Again substantiate your claims. They all specifically say their concerns are the growing illiteracy of the average person (not us confessional folk on the PB) and the evolution of English language usage. They have a number of complementarians on the CBT and reading the major texts that support complementarian positions, nothing has changed to support the tortured egalitarian renderings.

It is weird textual arguments like this in the thread and elsewhere from CBMW or the Baylys (granted I am no linguist) that make me distance myself from complementarianism any more (while agreeing that yes wives submit to your husbands and don't be church officers) . I agree more and more with Trueman and his defenses from all the flack he got a few years ago. Its just silly.
Just my two cents.
 

Dachaser

Puritan Board Doctor
Again substantiate your claims. They all specifically say their concerns are the growing illiteracy of the average person (not us confessional folk on the PB) and the evolution of English language usage. They have a number of complementarians on the CBT and reading the major texts that support complementarian positions, nothing has changed to support the tortured egalitarian renderings.

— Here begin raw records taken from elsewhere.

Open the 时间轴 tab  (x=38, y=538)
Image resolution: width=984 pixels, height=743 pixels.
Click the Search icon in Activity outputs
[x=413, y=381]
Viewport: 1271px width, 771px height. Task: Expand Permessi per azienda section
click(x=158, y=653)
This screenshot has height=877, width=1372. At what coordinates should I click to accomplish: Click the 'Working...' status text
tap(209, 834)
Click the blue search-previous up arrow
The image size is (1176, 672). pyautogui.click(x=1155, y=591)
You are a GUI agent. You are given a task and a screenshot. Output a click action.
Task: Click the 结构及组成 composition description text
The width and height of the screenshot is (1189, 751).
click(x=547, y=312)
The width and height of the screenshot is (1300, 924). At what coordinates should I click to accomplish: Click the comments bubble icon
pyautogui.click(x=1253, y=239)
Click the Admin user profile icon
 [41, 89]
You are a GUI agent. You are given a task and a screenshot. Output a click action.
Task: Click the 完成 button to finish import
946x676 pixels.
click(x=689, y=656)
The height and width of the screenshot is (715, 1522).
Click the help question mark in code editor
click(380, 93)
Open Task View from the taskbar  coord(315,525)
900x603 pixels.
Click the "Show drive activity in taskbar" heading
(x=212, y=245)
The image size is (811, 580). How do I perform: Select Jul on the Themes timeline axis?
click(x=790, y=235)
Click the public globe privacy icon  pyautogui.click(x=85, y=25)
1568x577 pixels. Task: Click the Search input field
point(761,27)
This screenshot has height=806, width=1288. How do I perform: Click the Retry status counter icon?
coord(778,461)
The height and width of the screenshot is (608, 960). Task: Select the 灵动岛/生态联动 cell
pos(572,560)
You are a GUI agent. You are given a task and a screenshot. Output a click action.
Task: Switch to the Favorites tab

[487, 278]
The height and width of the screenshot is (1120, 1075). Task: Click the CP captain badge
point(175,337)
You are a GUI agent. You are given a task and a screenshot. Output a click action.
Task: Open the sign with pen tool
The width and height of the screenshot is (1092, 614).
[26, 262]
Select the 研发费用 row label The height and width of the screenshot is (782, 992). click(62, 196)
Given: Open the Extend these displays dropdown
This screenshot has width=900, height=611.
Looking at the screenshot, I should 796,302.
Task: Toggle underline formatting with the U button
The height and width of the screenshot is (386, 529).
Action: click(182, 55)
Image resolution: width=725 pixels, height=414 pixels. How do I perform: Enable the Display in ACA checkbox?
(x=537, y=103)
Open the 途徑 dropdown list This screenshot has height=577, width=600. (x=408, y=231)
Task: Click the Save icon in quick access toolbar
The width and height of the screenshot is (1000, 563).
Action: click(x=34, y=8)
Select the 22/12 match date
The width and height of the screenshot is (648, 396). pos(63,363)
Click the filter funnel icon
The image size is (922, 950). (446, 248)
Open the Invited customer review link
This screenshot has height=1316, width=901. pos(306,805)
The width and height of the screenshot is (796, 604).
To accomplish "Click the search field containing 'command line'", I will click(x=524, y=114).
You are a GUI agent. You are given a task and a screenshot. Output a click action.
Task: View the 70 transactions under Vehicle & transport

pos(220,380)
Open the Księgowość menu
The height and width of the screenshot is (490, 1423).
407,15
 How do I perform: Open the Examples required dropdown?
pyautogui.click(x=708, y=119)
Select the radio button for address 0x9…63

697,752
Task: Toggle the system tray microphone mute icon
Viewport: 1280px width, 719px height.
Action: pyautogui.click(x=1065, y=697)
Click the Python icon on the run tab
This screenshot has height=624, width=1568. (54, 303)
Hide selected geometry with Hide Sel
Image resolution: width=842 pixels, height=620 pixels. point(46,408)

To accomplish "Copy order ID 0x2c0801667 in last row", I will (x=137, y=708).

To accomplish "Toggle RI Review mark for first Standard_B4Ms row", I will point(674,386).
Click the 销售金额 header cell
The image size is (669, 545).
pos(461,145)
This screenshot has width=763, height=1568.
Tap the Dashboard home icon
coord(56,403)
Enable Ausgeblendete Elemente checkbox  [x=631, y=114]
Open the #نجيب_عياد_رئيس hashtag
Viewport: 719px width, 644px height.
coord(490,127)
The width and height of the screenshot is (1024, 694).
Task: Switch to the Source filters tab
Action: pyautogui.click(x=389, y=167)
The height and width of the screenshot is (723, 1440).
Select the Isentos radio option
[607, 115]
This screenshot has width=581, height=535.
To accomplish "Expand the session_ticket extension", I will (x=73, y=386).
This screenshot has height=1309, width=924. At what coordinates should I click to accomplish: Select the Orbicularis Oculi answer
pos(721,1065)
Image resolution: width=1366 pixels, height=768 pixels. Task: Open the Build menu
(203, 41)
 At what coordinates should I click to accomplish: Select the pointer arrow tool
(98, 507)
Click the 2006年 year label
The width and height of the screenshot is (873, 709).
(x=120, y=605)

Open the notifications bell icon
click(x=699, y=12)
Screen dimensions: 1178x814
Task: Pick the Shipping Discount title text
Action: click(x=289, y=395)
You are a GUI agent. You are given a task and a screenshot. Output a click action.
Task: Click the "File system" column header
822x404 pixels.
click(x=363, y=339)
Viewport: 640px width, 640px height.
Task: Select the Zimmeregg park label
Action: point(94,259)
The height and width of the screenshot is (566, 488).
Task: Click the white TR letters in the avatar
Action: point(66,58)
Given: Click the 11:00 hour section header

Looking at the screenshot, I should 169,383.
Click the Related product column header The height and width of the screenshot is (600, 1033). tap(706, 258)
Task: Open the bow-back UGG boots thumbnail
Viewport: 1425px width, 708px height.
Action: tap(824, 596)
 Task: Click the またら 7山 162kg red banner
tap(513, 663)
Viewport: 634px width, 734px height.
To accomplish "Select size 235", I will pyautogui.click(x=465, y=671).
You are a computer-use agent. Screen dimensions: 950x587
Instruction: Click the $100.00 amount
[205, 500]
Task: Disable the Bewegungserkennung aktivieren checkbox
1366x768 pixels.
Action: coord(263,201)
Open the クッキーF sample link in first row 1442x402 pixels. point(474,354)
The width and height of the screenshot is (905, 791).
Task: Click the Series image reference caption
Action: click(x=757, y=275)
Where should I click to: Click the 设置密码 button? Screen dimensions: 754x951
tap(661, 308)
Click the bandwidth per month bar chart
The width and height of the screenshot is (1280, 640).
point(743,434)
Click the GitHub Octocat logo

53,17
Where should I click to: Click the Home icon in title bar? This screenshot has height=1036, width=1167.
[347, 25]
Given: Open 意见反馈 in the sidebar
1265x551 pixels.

It is weird textual arguments like this in the thread and elsewhere from CBMW or the Baylys (granted I am no linguist) that make me distance myself from complementarianism any more (while agreeing that yes wives submit to your husbands and don't be church officers) . I agree more and more with Trueman and his defenses from all the flack he got a few years ago. Its just silly.
Just my two cents.
I am just saying that there are places where we can use terms such as brothers/sisters, mankind in general, but that when we are speaking about specific areas such as Jesus, or leadership in the church and home, need to stay masculine terminology.
 

TrustGzus

Puritan Board Freshman
I am just saying that there are places where we can use terms such as brothers/sisters, mankind in general, but that when we are speaking about specific areas such as Jesus, or leadership in the church and home, need to stay masculine terminology.

I still find this lacking evidence. I've read the TNIV multiple times. I don't get answers. Point out the egalitarian commentaries that are capitalizing on so-called compromises on this in the newest revisions of the NIV.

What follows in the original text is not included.